望まない層が管理職に登用されていく?

【白河】女性からは「出世」と「仕事」がセットになっているのはおかしい。現場でプレイヤーとして貢献したいという意見も多いですね。「問題のあるレストラン」というドラマを見ていて、その中のセリフにはっとしたのですが「いい仕事がしたいんです」と主人公が言う。いい仕事をしてあがっていくのならいいが、いい仕事を阻害するようなへんなパワーゲームに終始したくないということだと思います。

【中野】いい仕事をする=管理職競争とセットになっているのですが、今のままの管理職イメージ、24時間対応できて責任をとるというようなイメージでは、管理職を目指す女性は増えないと思います。皮肉なことにWLB重視の人のほうが、長く会社に残って管理職になる可能性がある。数であげていくと、やる気満々の人が辞めていって、ある程度割り切った人が会社に残りやすい。そうなると、安倍政権の掲げる「責任ある地位の女性3割」を引き受けるのは、もともと「出世志向」がない人になるので、本人にとっても、戸惑いがあると思います。

【白河】2030のような数値目標ができると、望まない人も管理職になる可能性も高いでしょうね。まだまだ環境が整っていないところは多いですが確実に世の中は変わってきています。もし後輩の女性たちに何かアドバイスがあるとしたら、なんでしょうか?
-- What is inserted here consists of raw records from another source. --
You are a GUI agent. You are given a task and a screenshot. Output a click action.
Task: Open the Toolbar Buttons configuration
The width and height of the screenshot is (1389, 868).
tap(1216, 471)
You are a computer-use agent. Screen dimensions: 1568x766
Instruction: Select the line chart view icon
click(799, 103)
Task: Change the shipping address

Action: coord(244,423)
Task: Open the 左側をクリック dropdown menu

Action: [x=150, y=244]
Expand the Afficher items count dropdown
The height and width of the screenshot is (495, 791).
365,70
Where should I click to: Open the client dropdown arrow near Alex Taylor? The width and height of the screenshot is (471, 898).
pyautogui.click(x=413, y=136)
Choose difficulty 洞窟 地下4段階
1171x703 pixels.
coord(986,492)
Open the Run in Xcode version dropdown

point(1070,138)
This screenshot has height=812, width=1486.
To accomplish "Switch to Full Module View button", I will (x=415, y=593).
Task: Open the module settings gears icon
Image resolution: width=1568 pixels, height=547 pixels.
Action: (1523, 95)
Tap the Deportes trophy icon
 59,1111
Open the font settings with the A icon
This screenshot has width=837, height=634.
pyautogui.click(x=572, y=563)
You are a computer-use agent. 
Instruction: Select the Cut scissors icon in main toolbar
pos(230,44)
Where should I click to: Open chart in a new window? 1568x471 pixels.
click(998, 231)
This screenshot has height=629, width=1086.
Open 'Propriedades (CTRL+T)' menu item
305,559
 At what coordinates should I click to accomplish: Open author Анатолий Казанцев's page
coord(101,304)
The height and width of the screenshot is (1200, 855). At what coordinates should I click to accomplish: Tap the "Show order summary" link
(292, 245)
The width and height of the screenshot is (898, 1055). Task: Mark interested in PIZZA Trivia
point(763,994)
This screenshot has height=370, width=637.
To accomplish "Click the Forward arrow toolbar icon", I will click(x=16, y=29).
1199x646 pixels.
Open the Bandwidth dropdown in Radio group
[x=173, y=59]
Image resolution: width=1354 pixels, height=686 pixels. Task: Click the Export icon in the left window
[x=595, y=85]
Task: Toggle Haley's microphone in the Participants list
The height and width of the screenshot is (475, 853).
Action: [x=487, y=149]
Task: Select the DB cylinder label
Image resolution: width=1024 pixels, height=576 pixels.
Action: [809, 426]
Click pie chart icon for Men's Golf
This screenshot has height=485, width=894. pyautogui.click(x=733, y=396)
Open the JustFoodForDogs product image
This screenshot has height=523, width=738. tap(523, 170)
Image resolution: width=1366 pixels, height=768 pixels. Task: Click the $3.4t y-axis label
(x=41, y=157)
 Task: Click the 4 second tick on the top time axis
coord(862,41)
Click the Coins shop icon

【中野】私には戦略はなかったけれど、結果的にライフイベントやハンディを負ったことをバネにして本も出したし、世の中をいい方向に変えたいと思っています。だから一緒に戦おうということですかね。制度やルールはおかしかったら変えられる。1人でやるとつぶされてしまうかもしれませんが、みんなで声をあげていくことが大事かと思います。